Stored records
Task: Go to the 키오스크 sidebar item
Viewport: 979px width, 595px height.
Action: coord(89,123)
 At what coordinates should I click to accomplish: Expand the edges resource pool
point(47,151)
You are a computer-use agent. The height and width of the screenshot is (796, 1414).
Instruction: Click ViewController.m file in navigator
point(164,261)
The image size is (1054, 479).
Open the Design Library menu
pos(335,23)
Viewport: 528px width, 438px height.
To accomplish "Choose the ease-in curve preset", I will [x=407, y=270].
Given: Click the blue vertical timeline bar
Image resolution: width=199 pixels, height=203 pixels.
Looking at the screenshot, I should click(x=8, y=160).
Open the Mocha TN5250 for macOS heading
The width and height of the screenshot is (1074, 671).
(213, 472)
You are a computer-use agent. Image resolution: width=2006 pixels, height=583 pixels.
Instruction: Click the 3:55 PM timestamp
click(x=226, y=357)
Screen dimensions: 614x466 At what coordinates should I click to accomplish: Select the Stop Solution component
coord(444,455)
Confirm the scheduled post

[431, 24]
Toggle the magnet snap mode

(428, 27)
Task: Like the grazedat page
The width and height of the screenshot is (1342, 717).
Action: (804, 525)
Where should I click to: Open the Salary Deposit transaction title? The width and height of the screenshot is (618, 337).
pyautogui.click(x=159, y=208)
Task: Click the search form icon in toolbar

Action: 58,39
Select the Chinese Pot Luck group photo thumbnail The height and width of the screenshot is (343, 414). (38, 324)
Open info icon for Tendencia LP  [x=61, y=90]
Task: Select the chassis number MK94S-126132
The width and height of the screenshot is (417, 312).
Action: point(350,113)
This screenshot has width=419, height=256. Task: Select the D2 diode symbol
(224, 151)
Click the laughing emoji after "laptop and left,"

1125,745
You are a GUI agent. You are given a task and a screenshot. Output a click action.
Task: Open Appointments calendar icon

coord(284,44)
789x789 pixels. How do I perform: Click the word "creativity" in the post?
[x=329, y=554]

# [Work required]
Using the records above, find and show each line with the string "computer".

# [Written response]
You are a computer-use agent. The height and width of the screenshot is (796, 1414).
You are a computer-use agent. Image resolution: width=2006 pixels, height=583 pixels.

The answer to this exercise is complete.